Unite against the far right. Thorne warned about the re-emergence of fascists and the far right. This was not lost on her listeners, who are experiencing the worst homophobic hysteria since the 1980s. Late last year, the federal Turnbull government had pumped $122 million into a marriage equality survey. It was a cynical move to turn loose the bigots, with all their resources, against the growing demand for legalising single-sex marriage. A fascist group, self-described as “the 21st century Hitler youth,” plastered up posters saying, “Gays are a walking disease” — adding fuel to the far right’s toxic fire. The plan backfired. But for the LGBTIQ community, the resounding “Yes” for legalisation that followed cannot erase the harrowing impact of those months.
Thorne explained: “Far-right hysteria around anything challenging the gender binary is one of many hot buttons to drum up fear. Transphobia and homophobia are in the wanna-be füherers’ toolkit, along with sexism, rabid nationalism, racism, Islamophobia, anti-immigrant rhetoric, hostility to First Nations, climate change denial and over-heated panic around terrorist threats. These are all neo-Nazi favourites.”
The far right is globally connected,” she said. “When capitalism nosedives, we’re all in the über right’s sights. To stop it from forming into a coherent mass movement, we need to join forces with each other in a diverse and disciplined united front.”
Listeners agreed, including Esther Montgomery, a lesbian First Nations woman of the Mardudhunera people in Western Australia’s Pilbara region: “The rise of the alt-right in Australia is disturbing,” she emphasised. “It is paramount that Aboriginal people lead in the resistance. We have a vested interest for our mental health and overall wellbeing.”

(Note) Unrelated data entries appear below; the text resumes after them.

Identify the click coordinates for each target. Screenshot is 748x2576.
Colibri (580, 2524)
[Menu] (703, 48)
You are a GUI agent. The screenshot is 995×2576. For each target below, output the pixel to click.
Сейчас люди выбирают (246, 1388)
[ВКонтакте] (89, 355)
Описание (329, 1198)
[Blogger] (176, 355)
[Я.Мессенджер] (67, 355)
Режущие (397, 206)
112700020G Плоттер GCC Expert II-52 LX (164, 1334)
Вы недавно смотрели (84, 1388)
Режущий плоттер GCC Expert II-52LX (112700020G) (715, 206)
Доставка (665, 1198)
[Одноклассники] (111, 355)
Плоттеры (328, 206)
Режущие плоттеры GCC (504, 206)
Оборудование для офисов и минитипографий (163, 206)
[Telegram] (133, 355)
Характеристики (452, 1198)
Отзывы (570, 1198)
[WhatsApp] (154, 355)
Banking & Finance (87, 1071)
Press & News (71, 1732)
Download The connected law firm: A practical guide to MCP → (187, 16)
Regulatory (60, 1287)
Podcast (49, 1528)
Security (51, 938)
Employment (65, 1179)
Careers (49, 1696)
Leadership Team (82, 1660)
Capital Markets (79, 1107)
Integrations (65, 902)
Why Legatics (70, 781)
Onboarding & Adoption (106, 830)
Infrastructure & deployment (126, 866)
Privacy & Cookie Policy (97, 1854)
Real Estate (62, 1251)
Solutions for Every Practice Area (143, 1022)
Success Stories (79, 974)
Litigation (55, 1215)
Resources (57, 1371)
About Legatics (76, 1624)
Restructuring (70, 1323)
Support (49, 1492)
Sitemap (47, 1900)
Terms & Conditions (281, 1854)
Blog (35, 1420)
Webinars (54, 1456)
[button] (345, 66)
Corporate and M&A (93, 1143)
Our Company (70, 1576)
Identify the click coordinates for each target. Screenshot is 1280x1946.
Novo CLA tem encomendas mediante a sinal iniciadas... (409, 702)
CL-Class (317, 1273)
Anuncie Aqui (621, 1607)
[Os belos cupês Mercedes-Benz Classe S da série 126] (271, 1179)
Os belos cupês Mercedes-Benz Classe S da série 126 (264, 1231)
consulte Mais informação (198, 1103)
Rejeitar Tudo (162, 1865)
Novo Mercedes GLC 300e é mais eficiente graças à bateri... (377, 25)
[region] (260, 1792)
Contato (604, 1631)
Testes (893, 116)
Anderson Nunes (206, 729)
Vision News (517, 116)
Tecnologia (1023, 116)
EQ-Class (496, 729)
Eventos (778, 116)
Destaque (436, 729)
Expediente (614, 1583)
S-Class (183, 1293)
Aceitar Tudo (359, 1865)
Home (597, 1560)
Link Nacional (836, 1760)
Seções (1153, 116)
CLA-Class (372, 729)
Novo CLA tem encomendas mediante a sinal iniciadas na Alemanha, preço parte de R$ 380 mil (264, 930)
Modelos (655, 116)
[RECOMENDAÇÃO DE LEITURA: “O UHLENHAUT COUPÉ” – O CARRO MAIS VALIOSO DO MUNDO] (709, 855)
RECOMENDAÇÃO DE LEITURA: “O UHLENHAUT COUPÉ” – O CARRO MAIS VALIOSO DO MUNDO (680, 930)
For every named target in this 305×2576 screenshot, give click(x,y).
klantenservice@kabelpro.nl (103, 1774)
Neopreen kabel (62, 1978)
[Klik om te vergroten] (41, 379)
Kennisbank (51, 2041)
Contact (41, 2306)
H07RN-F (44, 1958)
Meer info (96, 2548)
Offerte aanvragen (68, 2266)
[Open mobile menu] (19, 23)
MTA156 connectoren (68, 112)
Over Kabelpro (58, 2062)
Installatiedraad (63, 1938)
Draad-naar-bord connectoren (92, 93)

Liberation cures. Thorne offered a vision of a society where transphobia, biphobia and homophobia, sexism and racism are no longer the norm. Fighting for this achievable alternative can start now. Demand that officials redirect subsidies from private to public healthcare; remove profit from healthcare and create a system that’s universal, free and top quality; scrap tax loopholes and cuts for the rich.
To those enthused by Thorne’s irrepressible optimism and boldness, she responded: “It comes from the legacy of a long line of revolutionaries, from Leon Trotsky, leader of the Russian Revolution, to Clara Fraser who helped found Freedom Socialist Party and Radical Women, and from my comrades around me today. This makes and sustains leaders.”
Congratulations to Thorne Harbour Health. May its radical roots keep fortifying the struggle.